A:Thank you for your very detailed inquiry into a variety of custom facial implants and soft tissue procedures that I commonly perform in men. The first place to start is to send me some face pictures so I may do some initial imaging in a process which I call targeted imaging to determine what is possible and also what are your exact goals.
Dr. Barry Eppley
World-Renowned Plastic Surgeon
Q: Dr. Eppley, Hi is there any procedure that can make my nose taller? I have a short midface and short nose and want it to end lower on my face. I can imagine Le fort 1 or Le fort 2 alongside a rhinoplasty increasing length and projection might be possible? I made a mock up of what I’m looking to achieve would this be possible and what procedures would it require?

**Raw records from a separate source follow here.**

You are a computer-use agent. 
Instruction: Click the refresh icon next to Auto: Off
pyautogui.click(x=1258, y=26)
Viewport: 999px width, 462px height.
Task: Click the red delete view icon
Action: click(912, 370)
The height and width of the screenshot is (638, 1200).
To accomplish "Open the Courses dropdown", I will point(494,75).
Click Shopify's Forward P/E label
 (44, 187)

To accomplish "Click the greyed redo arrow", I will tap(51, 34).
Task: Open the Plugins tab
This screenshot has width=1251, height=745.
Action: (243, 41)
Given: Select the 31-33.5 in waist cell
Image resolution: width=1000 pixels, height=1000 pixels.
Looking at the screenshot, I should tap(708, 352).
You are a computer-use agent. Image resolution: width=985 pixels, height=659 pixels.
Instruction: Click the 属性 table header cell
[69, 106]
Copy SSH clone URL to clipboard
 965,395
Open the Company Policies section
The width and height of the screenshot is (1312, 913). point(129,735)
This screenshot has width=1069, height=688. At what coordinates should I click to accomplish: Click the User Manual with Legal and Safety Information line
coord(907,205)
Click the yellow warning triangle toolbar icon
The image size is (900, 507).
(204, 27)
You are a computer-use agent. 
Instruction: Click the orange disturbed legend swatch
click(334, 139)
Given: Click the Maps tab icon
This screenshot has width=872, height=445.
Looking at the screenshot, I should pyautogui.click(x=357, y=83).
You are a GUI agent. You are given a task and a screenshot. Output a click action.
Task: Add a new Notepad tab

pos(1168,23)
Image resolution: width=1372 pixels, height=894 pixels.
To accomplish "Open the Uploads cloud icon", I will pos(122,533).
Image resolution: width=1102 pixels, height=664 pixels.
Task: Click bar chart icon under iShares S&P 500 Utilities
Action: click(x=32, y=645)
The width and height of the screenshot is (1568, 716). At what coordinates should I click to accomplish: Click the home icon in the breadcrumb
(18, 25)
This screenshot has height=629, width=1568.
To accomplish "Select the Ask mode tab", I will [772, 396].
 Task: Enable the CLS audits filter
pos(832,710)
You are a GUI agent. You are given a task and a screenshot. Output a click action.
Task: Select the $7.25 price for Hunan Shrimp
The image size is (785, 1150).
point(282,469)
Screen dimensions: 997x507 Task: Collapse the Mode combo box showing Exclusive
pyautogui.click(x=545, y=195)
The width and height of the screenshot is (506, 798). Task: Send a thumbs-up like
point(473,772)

A:On your own imaging you are demonstrating augmentation of the the midface and the dorsum of the nose. Options for mid face augmentation include a LerFort I osteotomy, which would be appropriate for moving the lower mid face at the teeth level but it will not augment any midface area above that level… and your imaging clearly shows a total mid face augmentation. A Lefort II osteotomy looks more effective on paper but is not a particularly good operation for a total midface augmentation. Also any type of LerFort osteotomy advancement Is also going to require the lower jzwe to be advanced as well to maintain a good occlusal relationship… Which seems to partially negate any of the above mid face augmentation effects.
This leaves a custom midface implant, in your case, is probably the most effective mid face augmentation procedure because the dimensions of augmentation are better controlled. This would commonly be combined with a nasal augmentation using either an implant or a rib graft.